**TEXT TO READ**.
________________
Information saved in a task's dynamic log is also permanently saved in the system log. The system log is a CICS journal file used during emergency restart to provide recovery for in-flight-tasks. In addition to the information found in all dynamic log areas, the system log also contains information normally found in virtual storage during the task's recovery. System log also contains information needed to restart the system, including the task sync point information and system activity key points, snap shots of the key system tables, etc.

Dynamic Transaction Backout

The process of backing out changes made to recoverable resources is known as Dynamic Transaction Backout (DTB). When a task failure occurs, the CICS Dynamic Transaction Backout Program (DBP) backs out the changes that are recorded in the dynamic log of the abending task. Because a new dynamic log is created for each LUW, the result of DTB is to restore recoverable resources to their state before the LUW began. DBP performs the following functions:

  • CICS files and DL/I databases are restored to their pre-LUW state. Records that were updated will be replaced with their before-images found in the dynamic log. Deleted records will be added back. Added records will be deleted.
  • Intrapartition TDQs and TSQs will be restored to their pre-LUW stated
  • Interval control START requests for which PROTECT has been specified will be cancelled. The data passed by the start request will be removed from the TSQ if the TSQ is defined as recoverable.

DTB will perform a significant amount of processing, depending on the number of recoverable resources used by the application program.

Automatic Transaction Restart (ATR)
________________
**DATA PROVIDED**.
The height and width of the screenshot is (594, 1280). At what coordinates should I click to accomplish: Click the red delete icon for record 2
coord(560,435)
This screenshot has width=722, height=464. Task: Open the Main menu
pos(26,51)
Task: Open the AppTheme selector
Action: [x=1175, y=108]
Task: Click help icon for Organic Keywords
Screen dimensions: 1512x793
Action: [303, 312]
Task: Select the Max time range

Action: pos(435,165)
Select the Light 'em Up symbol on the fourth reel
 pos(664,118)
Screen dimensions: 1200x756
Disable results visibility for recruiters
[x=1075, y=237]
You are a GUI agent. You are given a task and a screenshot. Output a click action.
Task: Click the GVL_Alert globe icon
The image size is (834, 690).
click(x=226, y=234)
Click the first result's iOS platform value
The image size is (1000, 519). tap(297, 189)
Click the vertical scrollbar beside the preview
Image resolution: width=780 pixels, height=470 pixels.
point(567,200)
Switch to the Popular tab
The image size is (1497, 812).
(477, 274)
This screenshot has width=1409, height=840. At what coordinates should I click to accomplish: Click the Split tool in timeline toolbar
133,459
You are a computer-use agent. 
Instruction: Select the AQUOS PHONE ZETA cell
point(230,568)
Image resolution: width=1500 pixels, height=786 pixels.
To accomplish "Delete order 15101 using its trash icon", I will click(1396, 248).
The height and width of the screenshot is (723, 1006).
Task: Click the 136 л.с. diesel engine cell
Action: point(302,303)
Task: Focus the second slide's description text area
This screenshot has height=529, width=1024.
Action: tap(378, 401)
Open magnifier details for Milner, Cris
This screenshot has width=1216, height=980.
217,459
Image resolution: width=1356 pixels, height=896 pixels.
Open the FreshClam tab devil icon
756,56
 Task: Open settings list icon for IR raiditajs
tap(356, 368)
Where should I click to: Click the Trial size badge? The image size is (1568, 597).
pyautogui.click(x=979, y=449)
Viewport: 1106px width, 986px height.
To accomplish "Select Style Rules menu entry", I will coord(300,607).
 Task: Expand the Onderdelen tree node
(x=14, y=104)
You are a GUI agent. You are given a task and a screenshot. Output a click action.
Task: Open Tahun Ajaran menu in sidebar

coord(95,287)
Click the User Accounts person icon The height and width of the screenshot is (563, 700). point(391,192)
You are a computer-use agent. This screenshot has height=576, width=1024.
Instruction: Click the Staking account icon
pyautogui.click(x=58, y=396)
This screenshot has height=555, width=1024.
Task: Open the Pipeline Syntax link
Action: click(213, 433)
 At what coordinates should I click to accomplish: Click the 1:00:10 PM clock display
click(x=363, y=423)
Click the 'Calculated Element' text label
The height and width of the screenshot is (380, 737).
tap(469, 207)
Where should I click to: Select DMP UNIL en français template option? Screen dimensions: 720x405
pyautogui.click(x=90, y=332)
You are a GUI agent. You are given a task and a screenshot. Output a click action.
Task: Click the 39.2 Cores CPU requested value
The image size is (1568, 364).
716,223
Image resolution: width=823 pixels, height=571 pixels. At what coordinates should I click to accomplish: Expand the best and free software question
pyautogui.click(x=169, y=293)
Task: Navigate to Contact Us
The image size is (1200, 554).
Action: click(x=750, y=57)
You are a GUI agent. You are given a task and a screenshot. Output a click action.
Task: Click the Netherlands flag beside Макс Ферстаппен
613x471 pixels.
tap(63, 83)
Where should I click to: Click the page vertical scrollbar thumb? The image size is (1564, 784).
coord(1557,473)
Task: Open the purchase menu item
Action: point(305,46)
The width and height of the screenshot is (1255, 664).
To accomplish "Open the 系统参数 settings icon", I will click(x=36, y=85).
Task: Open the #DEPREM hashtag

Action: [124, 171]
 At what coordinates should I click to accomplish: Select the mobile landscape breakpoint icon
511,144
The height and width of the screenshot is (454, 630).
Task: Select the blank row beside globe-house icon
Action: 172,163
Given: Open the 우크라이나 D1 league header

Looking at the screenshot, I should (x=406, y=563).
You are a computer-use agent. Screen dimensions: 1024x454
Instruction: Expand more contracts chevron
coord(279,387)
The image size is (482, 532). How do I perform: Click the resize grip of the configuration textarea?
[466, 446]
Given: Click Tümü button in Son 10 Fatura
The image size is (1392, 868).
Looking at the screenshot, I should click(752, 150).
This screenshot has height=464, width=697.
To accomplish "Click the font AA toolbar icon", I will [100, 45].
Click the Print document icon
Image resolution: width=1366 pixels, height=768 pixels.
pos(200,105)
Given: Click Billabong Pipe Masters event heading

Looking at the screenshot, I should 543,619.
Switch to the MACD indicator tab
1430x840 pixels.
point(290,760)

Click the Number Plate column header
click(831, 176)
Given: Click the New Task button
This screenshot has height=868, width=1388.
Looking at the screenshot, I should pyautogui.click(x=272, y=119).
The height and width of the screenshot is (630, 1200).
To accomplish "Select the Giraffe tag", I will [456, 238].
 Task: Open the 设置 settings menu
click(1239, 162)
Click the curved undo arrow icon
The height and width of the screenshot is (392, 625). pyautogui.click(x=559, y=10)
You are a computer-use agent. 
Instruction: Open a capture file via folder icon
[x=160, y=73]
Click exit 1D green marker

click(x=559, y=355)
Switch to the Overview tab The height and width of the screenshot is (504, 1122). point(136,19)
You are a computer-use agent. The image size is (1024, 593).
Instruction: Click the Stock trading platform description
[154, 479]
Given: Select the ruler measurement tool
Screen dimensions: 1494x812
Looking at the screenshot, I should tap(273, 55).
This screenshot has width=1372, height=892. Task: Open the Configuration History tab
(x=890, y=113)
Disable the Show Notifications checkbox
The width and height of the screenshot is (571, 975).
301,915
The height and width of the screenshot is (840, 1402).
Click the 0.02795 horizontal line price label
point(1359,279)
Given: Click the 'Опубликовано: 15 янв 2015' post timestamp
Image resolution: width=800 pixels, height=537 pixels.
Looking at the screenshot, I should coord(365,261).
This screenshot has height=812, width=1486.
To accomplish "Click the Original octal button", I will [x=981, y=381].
________________
**SET TASKS**.
1. According to the CICS text, what happens to deleted records when files and DL/I databases are restored to their pre-LUW state?
2. Write out the part of the CICS text starting with "DTB will perform" and going on through "Transaction Restart (ATR)".
The items are unrelated to the CICS text.

**ANSWERS TO EACH TASK**.
1. They are added back.

2.
DTB will perform a significant amount of processing, depending on the number of recoverable resources used by the application program.

Automatic Transaction Restart (ATR)